13. 4.12 Seite 5 Wege zur Vollbeschäftigung, Abschnitt 3, Wege Richtung Vollbeschäftigung, aus dem Essay von Thomas Straubhaar

Wäre es nicht schön, Ältere, insbesondere die älteren Langzeitarbeitslosen bekämen Stellen angeboten? Leider gibt es Hindernisse:  Einer besteht darin, dass Ältere im Vergleich zu ihrer Produktivität höhere Löhne verlangen. Hier sind flexiblere Tarife die Lösung. Nanu, welcher Jobsucher, jung oder alt, ist heute in der Lage, guten Lohn zu verlangen? Ein weiterer sei, dass für ältere Arbeitnehmer betriebsspezifische Investitionen in „Humankapital“ weniger rentabel sind als für jüngere. Erstaunlich.
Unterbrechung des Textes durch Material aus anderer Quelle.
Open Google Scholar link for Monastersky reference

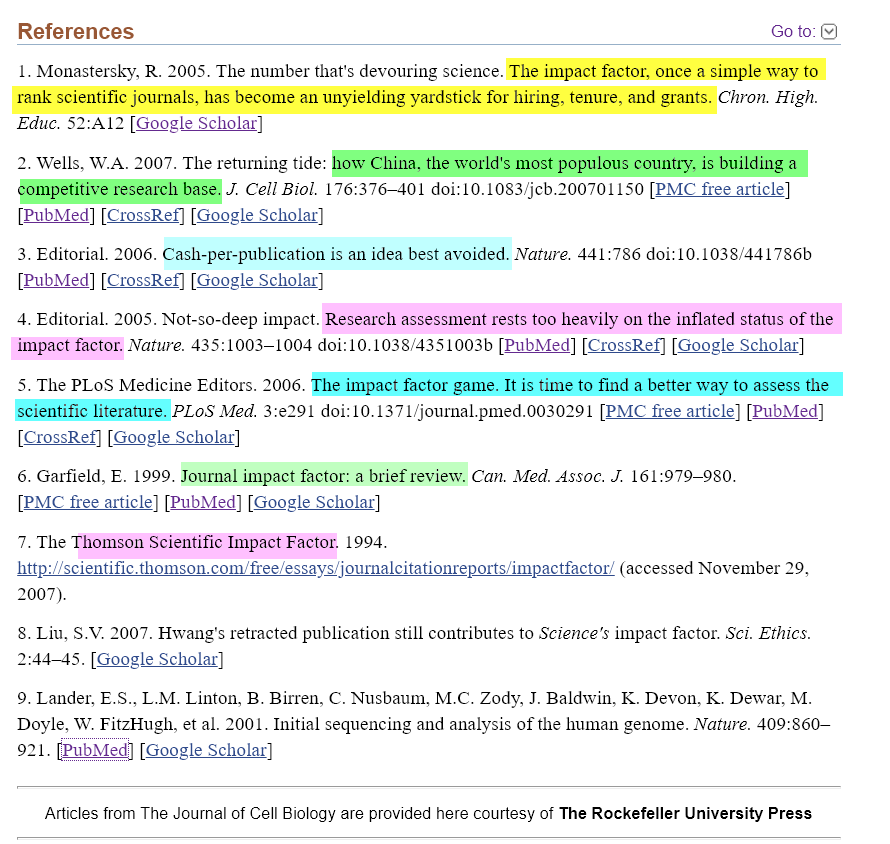(196, 124)
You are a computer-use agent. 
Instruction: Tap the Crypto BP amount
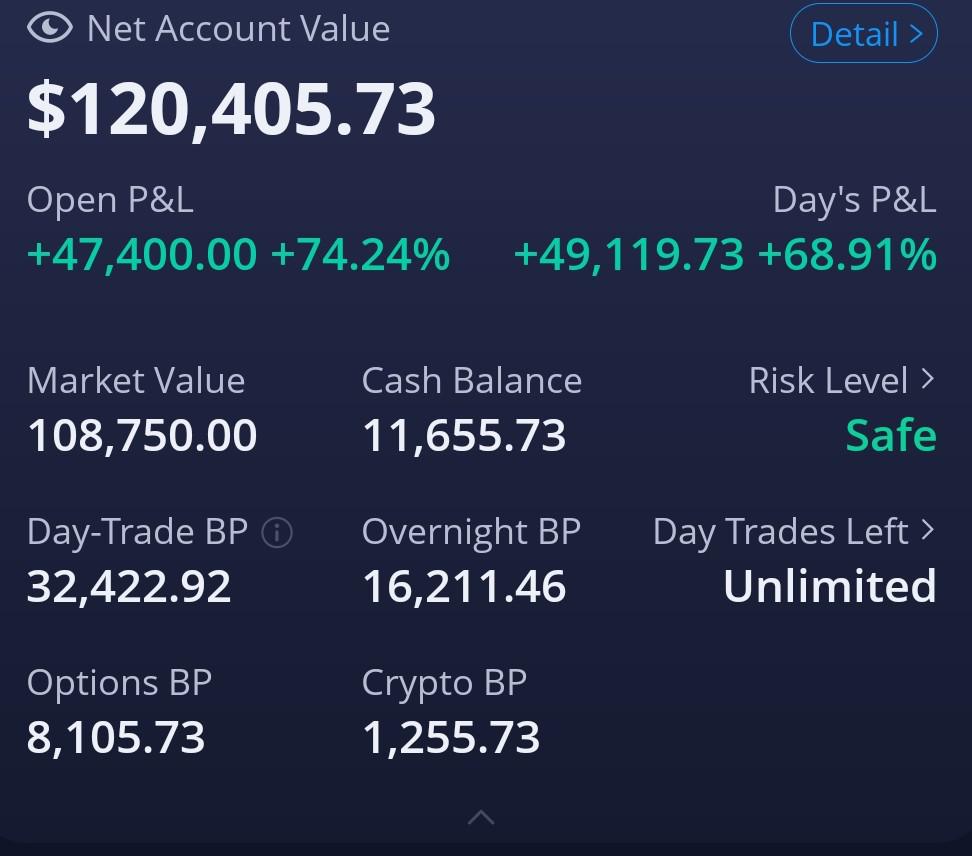[451, 737]
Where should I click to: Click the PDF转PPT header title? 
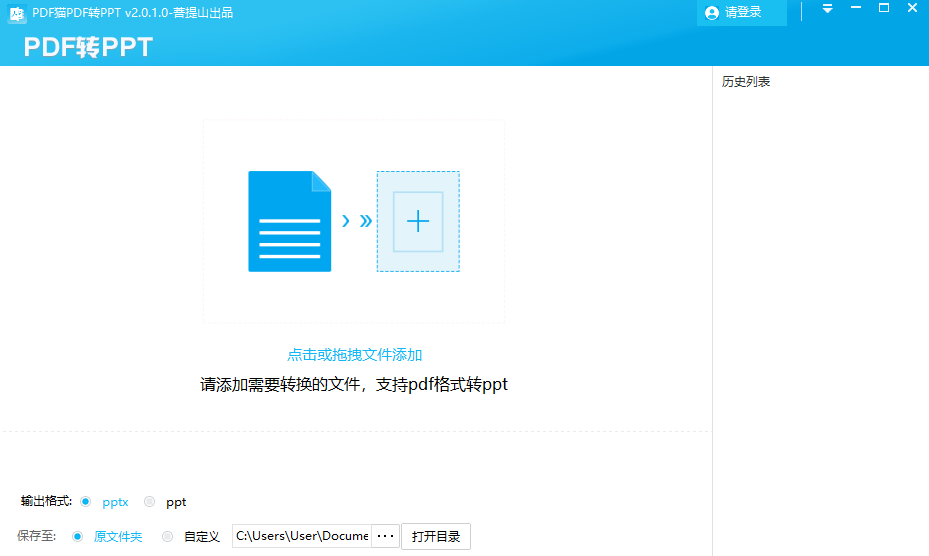[88, 47]
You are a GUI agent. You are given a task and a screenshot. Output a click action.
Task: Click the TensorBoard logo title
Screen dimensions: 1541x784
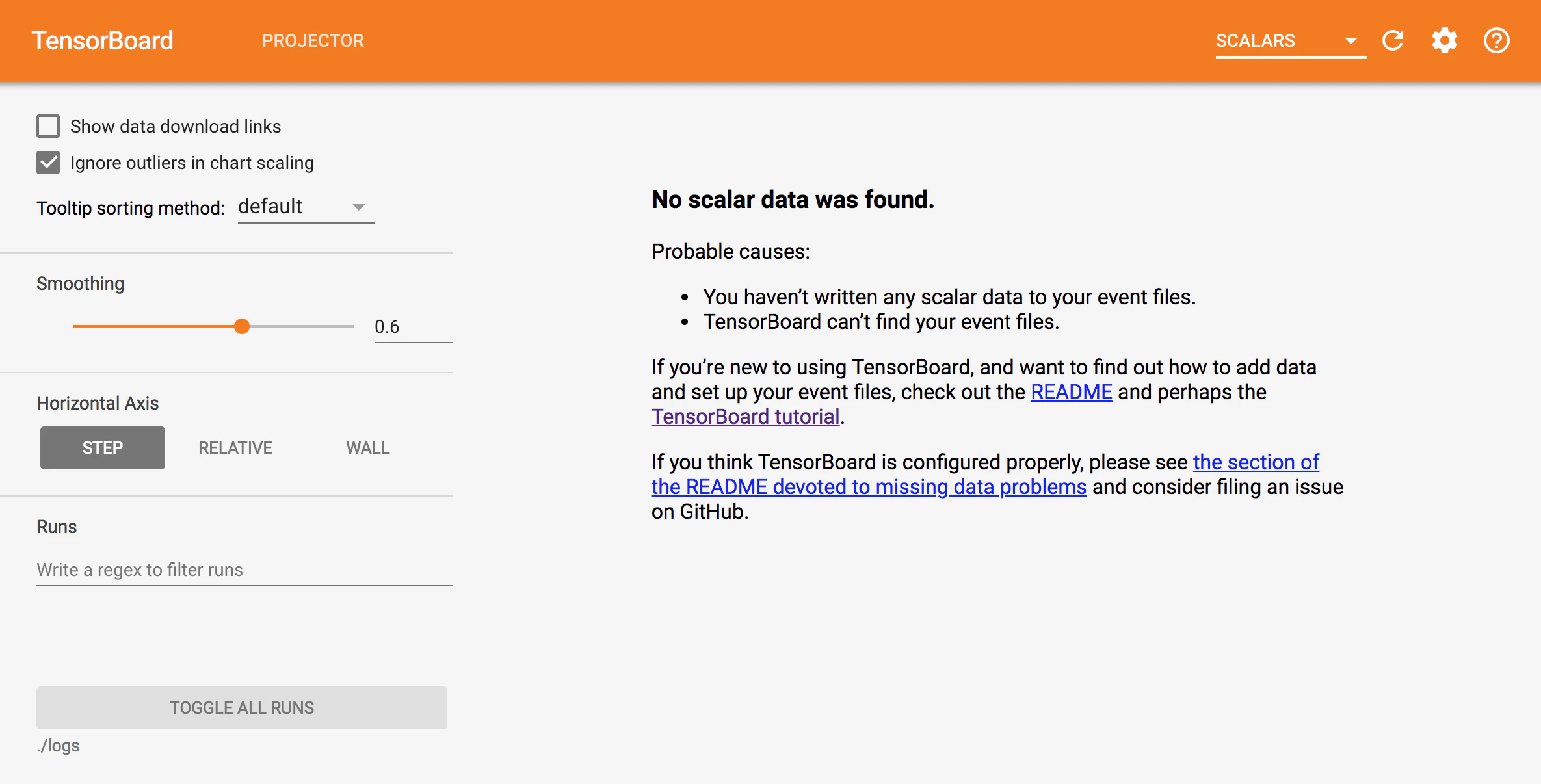click(x=102, y=40)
Vorgestern berichtet die Berliner Zeitung, dass sich die Verwaltung abschafft. Wie das? Jahrelanger Personalabbau, Überalterung und fehlender Nachwuchs werden in den nächsten Jahren mit dem Weggang des Personals die Ämter leer zurück lassen. Hier müsste betriebsspezifisch in Nachwuchs investiert werden. Die Alten brauchen das nur, wenn Neues eingeführt wird.

Es fehlt doch nicht (leider) an einer Anpassung der Löhne für Ältere nach unten, es gibt inzwischen auch eine zunehmende Wertschätzung der Älteren in den Betrieben und an deren Festhalten länger als früher üblich. Was fehlt, sind angemessene, noch zu schaffende zusätzliche Arbeitsplätze im ersten Arbeitsmarkt.